*Exercise*
For each line below that contains the word "agent", make a copy.

*Data provided*
——
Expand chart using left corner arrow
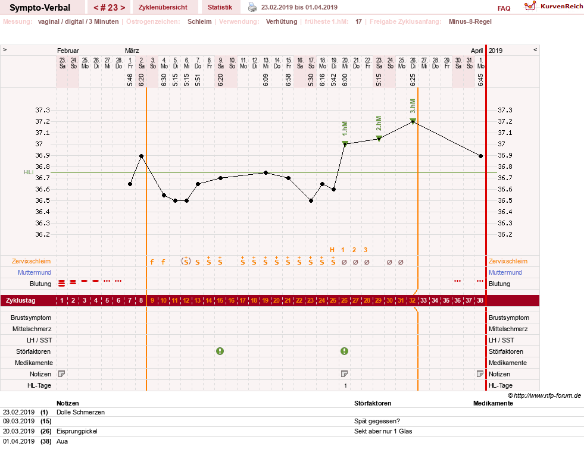The height and width of the screenshot is (462, 584). click(x=5, y=49)
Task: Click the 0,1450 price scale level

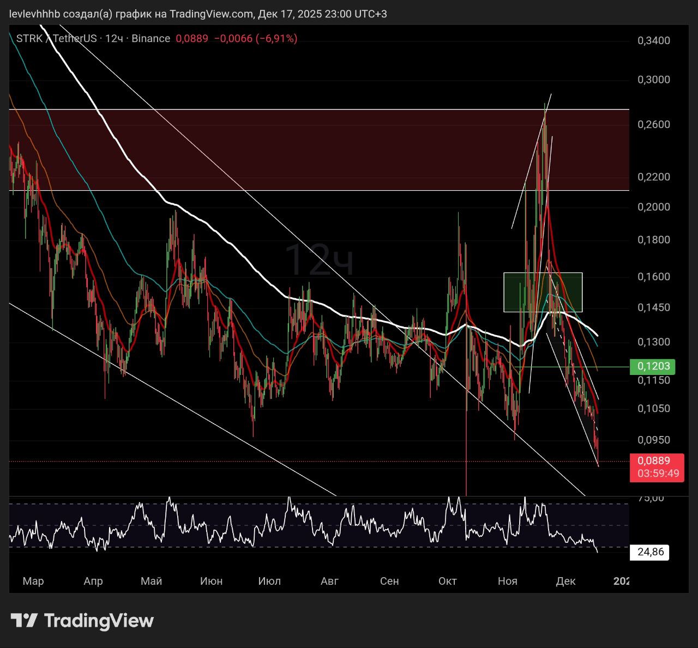Action: click(653, 307)
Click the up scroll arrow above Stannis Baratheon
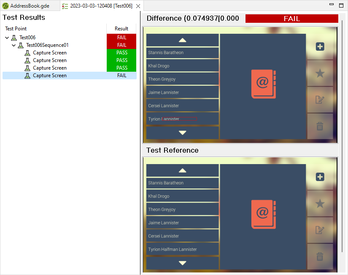The height and width of the screenshot is (275, 348). pyautogui.click(x=182, y=40)
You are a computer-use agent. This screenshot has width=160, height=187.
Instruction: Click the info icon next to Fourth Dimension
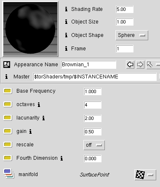click(x=61, y=158)
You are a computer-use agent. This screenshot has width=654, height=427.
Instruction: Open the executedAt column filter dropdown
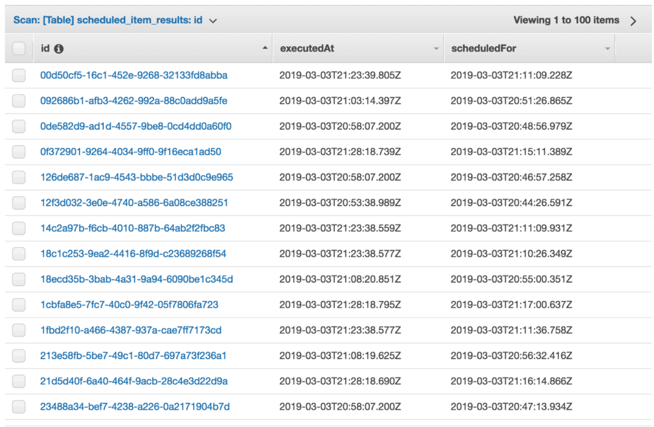(435, 48)
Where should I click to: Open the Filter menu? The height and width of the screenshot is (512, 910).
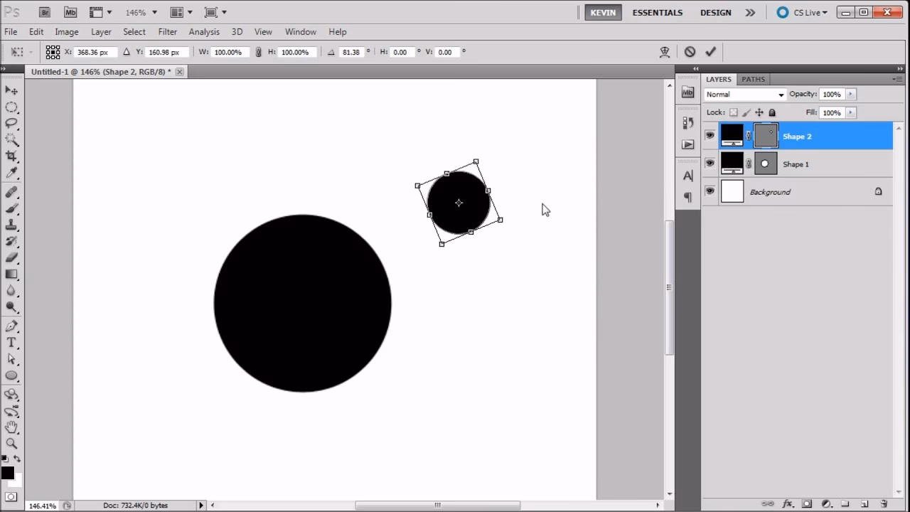pyautogui.click(x=168, y=31)
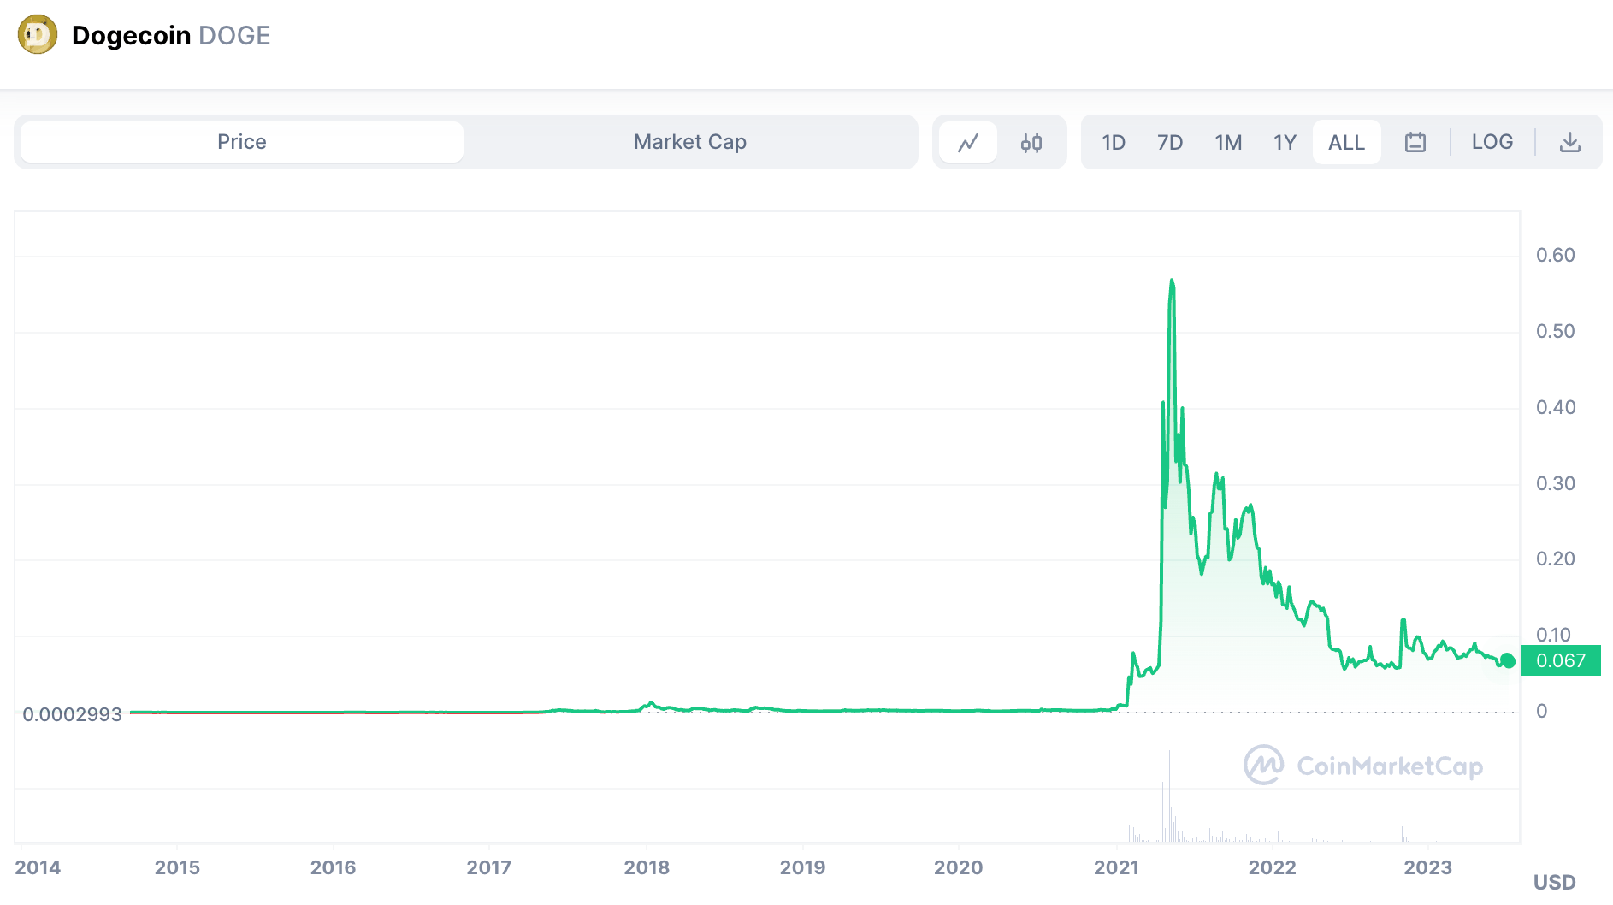
Task: Set chart range to ALL
Action: (x=1346, y=143)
——
*Written answer*
You are a computer-use agent. This screenshot has width=160, height=187.
You are a computer-use agent. This screenshot has width=654, height=427.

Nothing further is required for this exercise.